Our study showed that there was an increase in the overall uptake of ANC visits among pregnant women in the intervention group compared to those in the control group. Such findings are in line with other studies demonstrating that implementing mHealth interventions, such as sending maternal health text messages to pregnant women, yields positive outcomes on the uptake of ANC and overall health [76-78]. Recent studies have suggested that sending reminders specifically for health care appointments could be more effective than not sending any reminders at all [79-83]. The increased likelihood of attending at least 4 ANC visits could be explained by the additional maternal health information and psychosocial support provided by the message content generally and the ANC attendance reminder messages specifically in the GAIN MHI intervention. In a fragile context, such as Lebanon, where health care access is limited, such interventions are crucial for improving maternal and neonatal health [22]. Scalable and cost-effective mHealth solutions address systemic barriers in resource-constrained settings, ensuring better care continuity and health outcomes [43].
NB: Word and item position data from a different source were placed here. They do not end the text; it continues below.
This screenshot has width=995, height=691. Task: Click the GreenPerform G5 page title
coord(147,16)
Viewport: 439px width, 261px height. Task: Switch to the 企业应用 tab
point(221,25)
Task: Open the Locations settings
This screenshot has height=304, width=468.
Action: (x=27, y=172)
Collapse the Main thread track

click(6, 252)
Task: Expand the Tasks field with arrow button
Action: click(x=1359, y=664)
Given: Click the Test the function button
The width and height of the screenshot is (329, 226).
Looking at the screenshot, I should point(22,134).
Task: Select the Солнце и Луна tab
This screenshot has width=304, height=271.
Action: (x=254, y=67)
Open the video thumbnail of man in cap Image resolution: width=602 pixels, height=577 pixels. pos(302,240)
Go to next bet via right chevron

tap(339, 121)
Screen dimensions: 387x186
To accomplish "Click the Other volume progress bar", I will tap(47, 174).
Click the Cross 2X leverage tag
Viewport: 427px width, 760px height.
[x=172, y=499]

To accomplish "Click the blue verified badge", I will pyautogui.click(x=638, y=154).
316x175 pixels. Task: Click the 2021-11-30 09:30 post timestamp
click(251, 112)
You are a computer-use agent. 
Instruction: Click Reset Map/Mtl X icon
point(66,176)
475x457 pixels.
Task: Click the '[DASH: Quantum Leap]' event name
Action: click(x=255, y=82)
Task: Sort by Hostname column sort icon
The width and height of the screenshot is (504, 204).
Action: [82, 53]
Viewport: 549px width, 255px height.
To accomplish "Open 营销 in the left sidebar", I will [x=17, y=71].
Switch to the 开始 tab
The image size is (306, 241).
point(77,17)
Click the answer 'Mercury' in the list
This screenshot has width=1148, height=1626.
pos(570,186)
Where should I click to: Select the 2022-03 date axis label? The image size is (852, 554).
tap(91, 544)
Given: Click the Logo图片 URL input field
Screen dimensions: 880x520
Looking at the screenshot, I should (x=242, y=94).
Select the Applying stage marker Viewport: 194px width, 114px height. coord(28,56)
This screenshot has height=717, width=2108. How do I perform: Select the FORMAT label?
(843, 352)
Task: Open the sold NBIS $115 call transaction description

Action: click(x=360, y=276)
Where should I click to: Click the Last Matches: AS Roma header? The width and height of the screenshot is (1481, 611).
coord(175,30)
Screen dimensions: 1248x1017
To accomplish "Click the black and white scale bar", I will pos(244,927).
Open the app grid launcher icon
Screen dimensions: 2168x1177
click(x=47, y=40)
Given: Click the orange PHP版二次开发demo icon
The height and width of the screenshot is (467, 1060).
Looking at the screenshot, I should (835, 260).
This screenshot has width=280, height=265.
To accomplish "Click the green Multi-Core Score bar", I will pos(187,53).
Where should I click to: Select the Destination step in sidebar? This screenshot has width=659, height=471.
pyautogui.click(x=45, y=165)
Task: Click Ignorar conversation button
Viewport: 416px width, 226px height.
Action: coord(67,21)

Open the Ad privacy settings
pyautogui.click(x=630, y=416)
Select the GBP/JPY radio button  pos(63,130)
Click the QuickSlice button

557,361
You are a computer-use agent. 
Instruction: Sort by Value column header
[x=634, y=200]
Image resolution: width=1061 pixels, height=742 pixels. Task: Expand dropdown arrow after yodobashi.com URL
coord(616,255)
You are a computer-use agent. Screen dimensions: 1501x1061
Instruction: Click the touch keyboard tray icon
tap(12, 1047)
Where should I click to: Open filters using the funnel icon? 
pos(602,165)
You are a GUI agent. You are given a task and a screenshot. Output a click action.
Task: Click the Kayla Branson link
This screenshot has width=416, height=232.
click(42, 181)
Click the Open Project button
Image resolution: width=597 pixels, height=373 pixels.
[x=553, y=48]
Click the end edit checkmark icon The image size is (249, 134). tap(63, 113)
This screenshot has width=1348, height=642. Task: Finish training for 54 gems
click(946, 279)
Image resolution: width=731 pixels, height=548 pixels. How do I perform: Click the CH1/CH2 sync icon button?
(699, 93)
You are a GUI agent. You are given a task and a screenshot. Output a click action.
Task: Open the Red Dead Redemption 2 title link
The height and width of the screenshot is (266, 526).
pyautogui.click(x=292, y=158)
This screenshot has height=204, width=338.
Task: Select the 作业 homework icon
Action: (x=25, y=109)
The higher odds of ultrasound use, completion of laboratory tests, adherence to supplements, and undergoing urinalysis among pregnant women in the intervention group emphasizes the effectiveness of mHealth interventions in promoting and actually improving ANC-seeking behavior. Our findings are consistent with other studies on mHealth and maternal health, where increased uptake of health care services was reported. A study in India demonstrated that the implementation of an mHealth intervention resulted in improved health behaviors among pregnant women, specifically by encouraging consistent adherence to supplementation. Another study in Bangladesh showed that receiving and listening to messages resulted in a significant increase in the rate of completion of laboratory tests [84]. The intervention’s effectiveness might stem from its contextualized approach, which probably helped overcome logistical, linguistic, and geographical barriers, while also increasing awareness among pregnant women. It is important to highlight that substantial progress has been observed in both intervention and control groups, with notably greater improvements seen in the intervention group. This observation may be potentially due to the fact that PHCs in Lebanon benefit from external funding and ongoing projects, under the auspices of the MOPH and the UNRWA, aimed at enhancing overall health and maternal well-being [35-40,85]. The implementation of these projects at the selected PHCs may have contributed to the results obtained. In fragile contexts, such as Lebanon, mHealth interventions play a critical role in overcoming systemic barriers, improving ANC-seeking behaviors, and supporting maternal health outcomes [78]. By addressing logistical and awareness barriers, these interventions improve maternal health outcomes. Notably, progress in both intervention and control groups highlights the role of external funding and initiatives by the MOPH and the UNRWA in strengthening PHC services, further supporting maternal well-being.

Maternal Outcomes

Our study also showed a significant increase in term deliveries in the intervention group compared to the control group. One possible explanation for this could be that the increased overall uptake of health care services and supplement intake may play a potential role in decreasing the rate of preterm births. Notably, although the increase in the uptake of health care services was evident in both intervention and control groups, the likelihood was greater in the intervention group, possibly due to the encouragement provided by the GAIN MHI mHealth intervention. Additional research conducted by Gillespie [86] and Li et al [87] showed similar findings, suggesting that the rate of preterm births could potentially be decreased through the augmentation of supplement intake.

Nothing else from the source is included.